Information provided:

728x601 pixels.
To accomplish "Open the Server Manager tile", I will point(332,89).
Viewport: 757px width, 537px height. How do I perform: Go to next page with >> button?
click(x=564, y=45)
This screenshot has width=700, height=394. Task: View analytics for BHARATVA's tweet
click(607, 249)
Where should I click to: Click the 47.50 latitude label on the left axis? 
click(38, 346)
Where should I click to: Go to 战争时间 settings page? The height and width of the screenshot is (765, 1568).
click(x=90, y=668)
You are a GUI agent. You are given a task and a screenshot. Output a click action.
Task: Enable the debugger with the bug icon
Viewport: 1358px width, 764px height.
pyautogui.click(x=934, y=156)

* * *

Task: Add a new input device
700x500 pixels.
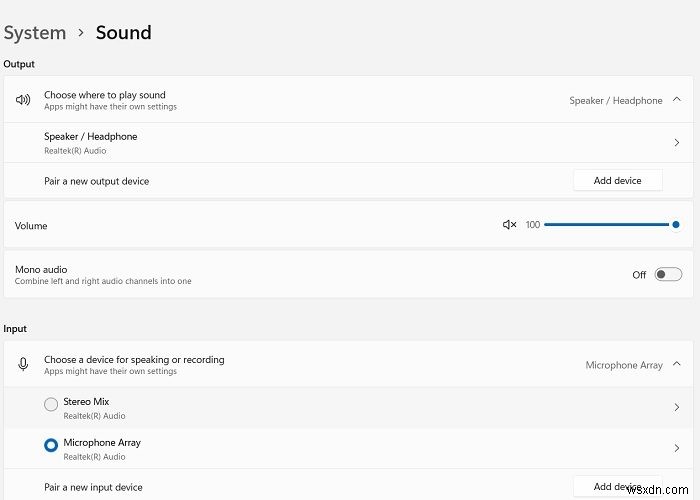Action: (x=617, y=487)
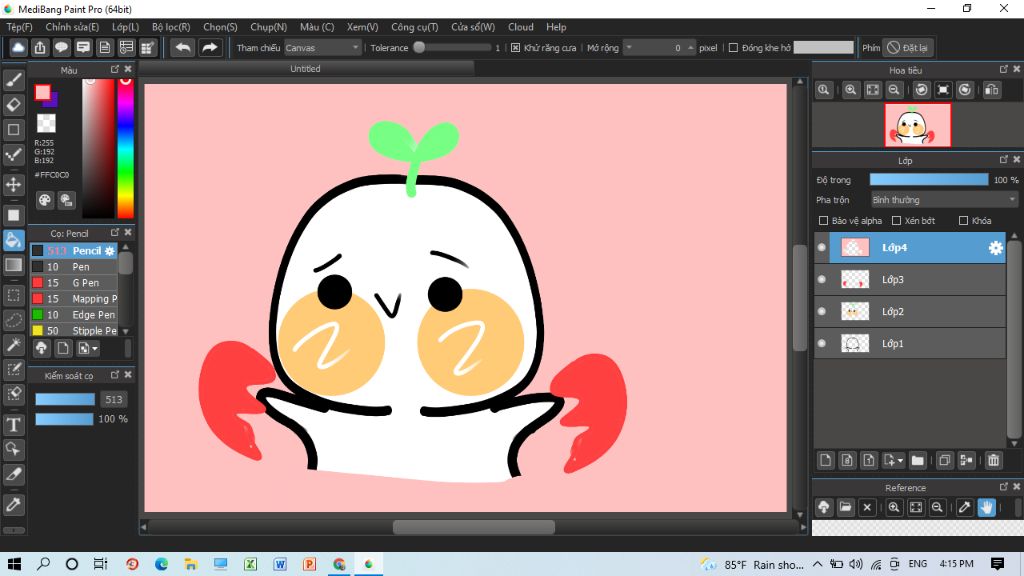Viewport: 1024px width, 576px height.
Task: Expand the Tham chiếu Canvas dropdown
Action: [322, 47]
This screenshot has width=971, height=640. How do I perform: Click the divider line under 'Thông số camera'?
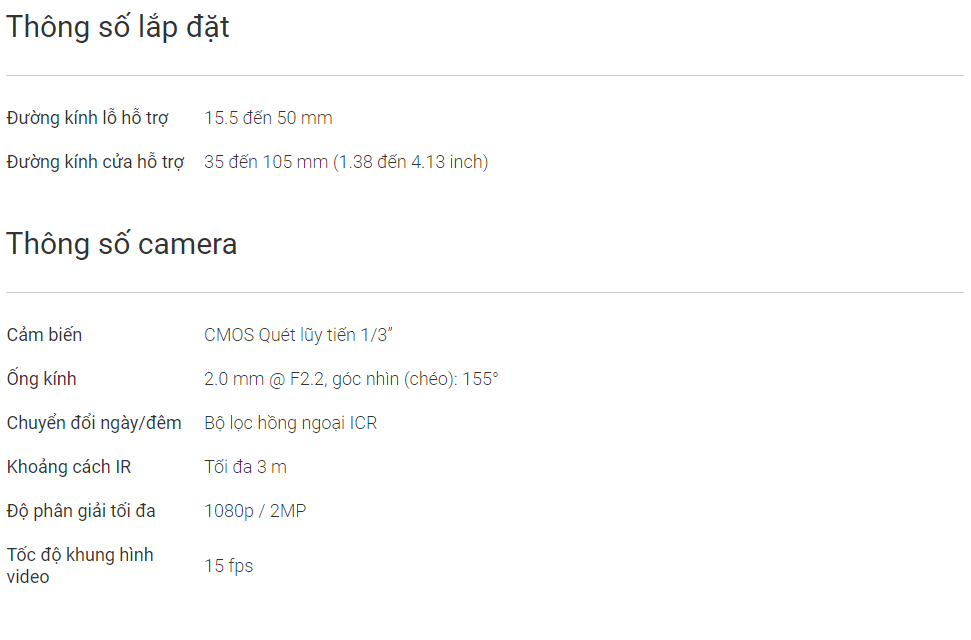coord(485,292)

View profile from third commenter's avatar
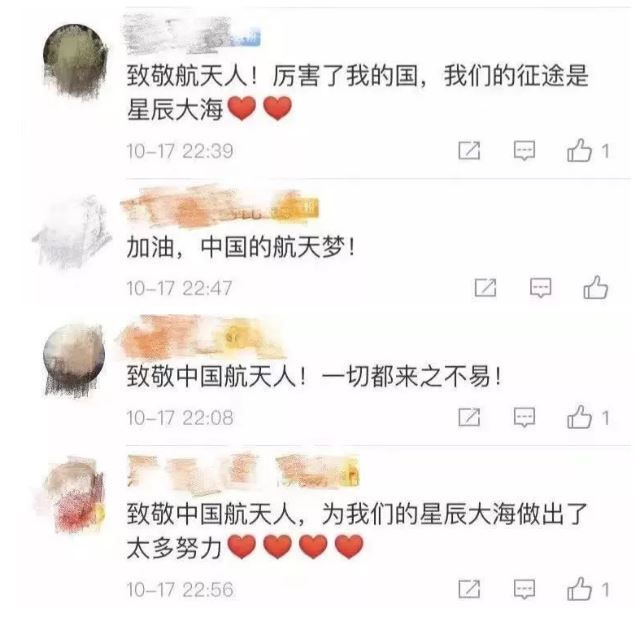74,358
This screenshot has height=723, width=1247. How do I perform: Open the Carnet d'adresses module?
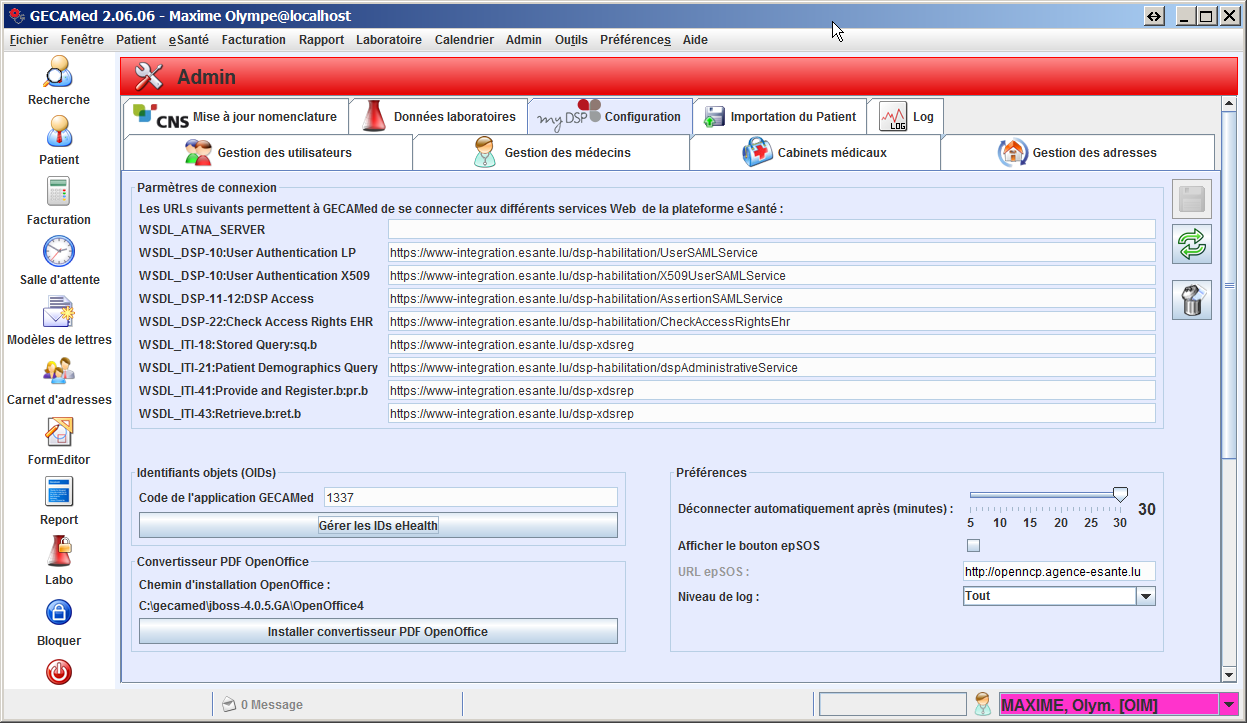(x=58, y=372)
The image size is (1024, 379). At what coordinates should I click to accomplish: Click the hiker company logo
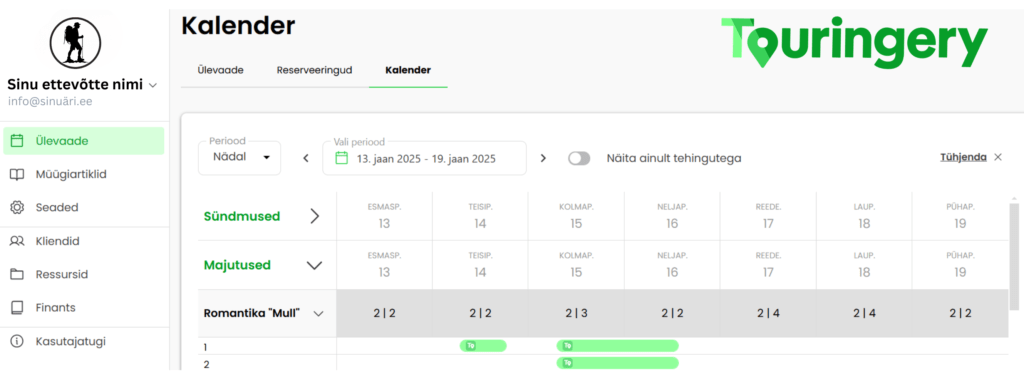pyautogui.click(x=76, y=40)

What you should do: Copy out only the lines above from the one with "728x601 pixels." to the one with "You are a GUI", inclusive, exactly as they stand.

Answer to this task:
728x601 pixels.
To accomplish "Open the Server Manager tile", I will point(332,89).
Viewport: 757px width, 537px height. How do I perform: Go to next page with >> button?
click(x=564, y=45)
This screenshot has width=700, height=394. Task: View analytics for BHARATVA's tweet
click(607, 249)
Where should I click to: Click the 47.50 latitude label on the left axis? 
click(38, 346)
Where should I click to: Go to 战争时间 settings page? The height and width of the screenshot is (765, 1568).
click(x=90, y=668)
You are a GUI agent. You are given a task and a screenshot. Output a click action.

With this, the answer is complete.